▶ Text block
※
Organised by Stetson University College of Law (Florida, USA), the Stetson International Environmental Moot Court Competition has been the premier global competition in international environmental law since 1996. It simulates a dispute before the International Court of Justice or the International Tribunal for the Law of the Sea involving environmental and sustainability issues.

🌍 History & Global Reach

Founded in 1996, the Stetson Environmental Moot emerged during the post-Rio Summit era, when international environmental law was rapidly crystallising as a distinct discipline. The competition draws teams from over 50 countries across every continent, with regional rounds feeding into an international championship. It has become the gold standard for testing students’ ability to navigate the intricate intersection of state sovereignty, environmental protection, and sustainable development. The competition’s hypothetical cases have addressed everything from transboundary air pollution to deep-sea mining, climate change litigation, biodiversity loss, and nuclear energy disputes.
※
▶ Excerpted data
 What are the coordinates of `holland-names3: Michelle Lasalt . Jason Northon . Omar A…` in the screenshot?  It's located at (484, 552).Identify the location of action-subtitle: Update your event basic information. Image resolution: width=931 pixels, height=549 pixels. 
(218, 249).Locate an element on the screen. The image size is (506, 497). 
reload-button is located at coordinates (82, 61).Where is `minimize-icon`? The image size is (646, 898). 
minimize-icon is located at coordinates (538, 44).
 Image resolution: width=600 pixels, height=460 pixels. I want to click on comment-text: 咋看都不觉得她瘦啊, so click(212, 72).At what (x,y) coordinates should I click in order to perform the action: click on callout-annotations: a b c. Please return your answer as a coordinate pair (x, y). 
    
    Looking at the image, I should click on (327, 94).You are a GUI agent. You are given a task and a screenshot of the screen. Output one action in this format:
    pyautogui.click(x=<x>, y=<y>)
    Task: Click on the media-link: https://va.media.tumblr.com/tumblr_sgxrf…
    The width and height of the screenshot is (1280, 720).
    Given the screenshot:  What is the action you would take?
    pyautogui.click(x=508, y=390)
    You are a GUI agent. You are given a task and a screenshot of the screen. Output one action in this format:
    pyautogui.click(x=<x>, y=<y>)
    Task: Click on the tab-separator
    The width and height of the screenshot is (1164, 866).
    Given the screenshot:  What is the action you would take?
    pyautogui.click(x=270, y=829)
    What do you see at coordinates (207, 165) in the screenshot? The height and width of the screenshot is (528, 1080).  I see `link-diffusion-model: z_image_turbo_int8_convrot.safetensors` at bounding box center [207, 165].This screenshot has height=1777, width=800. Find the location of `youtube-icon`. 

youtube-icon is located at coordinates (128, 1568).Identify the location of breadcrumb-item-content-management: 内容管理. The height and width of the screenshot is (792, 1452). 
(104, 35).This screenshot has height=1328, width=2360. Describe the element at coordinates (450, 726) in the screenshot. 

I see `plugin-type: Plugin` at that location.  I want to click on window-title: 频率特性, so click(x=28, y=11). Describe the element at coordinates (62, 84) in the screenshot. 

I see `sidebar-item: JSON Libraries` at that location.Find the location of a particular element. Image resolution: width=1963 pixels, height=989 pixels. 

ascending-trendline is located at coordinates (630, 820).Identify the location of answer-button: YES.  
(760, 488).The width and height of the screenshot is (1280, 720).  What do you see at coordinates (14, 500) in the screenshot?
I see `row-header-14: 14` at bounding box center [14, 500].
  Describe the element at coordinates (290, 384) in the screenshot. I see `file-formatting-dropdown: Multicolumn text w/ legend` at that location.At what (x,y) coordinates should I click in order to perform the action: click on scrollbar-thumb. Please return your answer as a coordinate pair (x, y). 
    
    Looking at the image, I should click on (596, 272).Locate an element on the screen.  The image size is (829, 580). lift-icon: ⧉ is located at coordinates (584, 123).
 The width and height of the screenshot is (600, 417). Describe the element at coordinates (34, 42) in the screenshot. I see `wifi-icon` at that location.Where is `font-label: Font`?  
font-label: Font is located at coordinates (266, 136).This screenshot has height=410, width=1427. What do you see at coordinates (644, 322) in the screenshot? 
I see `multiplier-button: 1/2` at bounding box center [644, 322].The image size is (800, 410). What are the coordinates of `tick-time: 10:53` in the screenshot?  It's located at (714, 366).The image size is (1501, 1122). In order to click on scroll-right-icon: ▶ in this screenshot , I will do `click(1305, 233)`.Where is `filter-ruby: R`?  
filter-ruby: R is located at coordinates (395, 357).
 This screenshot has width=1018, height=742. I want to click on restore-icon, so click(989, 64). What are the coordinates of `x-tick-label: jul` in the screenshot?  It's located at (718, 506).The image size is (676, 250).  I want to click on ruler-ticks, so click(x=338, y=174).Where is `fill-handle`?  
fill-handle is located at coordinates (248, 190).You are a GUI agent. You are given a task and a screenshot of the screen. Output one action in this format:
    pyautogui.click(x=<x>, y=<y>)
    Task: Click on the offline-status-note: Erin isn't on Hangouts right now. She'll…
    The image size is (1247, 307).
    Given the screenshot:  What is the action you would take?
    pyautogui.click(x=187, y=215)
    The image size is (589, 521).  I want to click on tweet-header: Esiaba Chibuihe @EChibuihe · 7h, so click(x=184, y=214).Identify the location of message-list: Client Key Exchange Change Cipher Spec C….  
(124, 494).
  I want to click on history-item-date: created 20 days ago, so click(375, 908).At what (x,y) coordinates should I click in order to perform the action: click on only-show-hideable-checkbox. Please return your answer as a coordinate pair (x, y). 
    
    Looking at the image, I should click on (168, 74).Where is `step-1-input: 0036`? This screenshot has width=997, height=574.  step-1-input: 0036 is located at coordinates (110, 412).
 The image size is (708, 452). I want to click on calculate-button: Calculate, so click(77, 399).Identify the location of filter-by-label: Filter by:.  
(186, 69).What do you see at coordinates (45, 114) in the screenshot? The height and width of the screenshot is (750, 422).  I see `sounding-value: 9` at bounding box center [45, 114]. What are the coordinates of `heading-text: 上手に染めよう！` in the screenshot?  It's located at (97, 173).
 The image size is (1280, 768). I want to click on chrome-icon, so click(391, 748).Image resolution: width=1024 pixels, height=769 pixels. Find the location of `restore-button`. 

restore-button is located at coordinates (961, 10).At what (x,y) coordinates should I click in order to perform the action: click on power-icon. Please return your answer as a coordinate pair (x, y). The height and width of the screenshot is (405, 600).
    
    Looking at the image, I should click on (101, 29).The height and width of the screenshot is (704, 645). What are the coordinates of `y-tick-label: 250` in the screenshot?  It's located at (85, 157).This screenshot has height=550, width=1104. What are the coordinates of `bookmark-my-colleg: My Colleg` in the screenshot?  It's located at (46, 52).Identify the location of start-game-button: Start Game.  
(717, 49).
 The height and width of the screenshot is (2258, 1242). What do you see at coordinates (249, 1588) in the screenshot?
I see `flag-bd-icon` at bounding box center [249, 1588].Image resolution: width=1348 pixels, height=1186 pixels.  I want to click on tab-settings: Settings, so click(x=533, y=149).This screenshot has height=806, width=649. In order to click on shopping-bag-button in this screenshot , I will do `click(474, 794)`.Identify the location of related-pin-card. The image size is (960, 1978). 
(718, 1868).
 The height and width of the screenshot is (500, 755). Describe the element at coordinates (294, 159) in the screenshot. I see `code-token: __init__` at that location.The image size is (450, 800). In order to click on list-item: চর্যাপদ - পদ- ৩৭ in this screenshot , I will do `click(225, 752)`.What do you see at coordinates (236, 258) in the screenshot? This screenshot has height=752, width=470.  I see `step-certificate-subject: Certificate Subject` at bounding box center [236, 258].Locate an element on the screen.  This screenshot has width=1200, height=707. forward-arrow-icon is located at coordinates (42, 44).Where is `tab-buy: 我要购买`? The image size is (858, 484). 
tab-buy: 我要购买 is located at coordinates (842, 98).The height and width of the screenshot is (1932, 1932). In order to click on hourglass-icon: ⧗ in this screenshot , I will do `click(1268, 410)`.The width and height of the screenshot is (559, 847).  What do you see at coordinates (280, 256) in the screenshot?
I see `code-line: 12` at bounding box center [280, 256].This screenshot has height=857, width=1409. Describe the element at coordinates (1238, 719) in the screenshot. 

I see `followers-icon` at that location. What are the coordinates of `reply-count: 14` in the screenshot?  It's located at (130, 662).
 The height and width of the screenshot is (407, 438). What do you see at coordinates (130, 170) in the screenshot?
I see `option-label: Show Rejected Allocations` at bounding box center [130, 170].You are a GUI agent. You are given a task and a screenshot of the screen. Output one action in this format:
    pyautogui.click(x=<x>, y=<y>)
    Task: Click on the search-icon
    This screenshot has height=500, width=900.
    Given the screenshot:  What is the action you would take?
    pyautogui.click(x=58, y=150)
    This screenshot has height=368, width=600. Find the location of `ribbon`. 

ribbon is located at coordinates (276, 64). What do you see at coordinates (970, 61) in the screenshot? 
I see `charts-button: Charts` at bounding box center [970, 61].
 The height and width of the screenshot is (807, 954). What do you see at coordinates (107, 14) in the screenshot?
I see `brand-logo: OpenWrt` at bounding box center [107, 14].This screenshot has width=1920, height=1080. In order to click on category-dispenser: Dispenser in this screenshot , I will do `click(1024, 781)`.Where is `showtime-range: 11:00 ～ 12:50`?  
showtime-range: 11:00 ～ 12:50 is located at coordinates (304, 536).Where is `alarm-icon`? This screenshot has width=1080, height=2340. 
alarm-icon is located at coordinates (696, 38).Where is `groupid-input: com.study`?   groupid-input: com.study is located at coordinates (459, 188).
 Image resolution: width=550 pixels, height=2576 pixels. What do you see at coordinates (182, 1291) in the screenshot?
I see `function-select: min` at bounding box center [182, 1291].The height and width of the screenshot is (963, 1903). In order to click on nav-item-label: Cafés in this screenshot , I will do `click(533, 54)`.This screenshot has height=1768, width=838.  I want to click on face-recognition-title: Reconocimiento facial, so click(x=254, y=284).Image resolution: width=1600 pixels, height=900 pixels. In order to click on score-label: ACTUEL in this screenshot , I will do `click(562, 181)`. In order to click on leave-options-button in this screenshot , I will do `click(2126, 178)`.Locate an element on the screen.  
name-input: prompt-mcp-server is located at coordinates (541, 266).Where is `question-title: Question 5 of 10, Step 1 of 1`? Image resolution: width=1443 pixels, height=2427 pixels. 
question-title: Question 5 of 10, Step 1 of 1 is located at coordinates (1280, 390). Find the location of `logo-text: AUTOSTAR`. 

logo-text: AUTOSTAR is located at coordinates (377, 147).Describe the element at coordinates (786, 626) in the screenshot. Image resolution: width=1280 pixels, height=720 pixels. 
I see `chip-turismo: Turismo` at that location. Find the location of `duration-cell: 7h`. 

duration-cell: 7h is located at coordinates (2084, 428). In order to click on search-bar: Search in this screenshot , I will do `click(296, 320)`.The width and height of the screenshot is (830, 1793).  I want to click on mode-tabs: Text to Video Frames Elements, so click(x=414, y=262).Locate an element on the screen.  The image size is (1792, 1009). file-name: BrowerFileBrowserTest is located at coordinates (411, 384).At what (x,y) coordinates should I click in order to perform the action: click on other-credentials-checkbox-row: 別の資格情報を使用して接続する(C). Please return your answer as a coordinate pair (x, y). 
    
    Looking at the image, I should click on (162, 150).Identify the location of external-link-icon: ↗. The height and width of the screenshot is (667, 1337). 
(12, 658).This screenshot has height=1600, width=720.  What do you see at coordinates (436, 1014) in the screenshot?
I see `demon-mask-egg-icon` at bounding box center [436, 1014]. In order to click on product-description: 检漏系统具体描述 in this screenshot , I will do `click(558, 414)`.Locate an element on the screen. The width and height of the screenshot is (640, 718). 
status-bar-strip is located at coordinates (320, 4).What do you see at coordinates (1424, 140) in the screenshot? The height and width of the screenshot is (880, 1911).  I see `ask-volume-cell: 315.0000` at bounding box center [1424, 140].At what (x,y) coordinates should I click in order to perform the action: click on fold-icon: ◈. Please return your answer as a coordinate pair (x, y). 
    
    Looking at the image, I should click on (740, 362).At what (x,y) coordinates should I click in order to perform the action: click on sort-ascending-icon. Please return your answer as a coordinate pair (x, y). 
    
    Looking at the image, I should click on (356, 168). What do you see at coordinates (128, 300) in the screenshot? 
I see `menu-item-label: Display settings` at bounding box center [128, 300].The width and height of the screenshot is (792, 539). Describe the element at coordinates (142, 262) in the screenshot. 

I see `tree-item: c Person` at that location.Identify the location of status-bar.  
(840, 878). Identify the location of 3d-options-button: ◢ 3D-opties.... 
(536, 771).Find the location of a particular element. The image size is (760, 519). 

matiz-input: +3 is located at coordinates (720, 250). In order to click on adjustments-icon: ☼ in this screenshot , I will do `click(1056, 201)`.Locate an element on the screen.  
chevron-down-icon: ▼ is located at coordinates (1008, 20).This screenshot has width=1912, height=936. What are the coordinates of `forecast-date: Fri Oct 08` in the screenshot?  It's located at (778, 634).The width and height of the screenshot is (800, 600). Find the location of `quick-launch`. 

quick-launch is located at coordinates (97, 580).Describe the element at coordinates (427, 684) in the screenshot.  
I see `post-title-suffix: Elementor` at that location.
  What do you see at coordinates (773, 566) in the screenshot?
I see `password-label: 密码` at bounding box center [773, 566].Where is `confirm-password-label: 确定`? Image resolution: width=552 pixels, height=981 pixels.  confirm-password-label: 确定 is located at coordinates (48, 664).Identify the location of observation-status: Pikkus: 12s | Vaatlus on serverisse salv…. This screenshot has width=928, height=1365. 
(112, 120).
※
In the text on the Stetson moot court competition, which courts does the simulated dispute take place before?

▶ Task answer
The International Court of Justice or the International Tribunal for the Law of the Sea.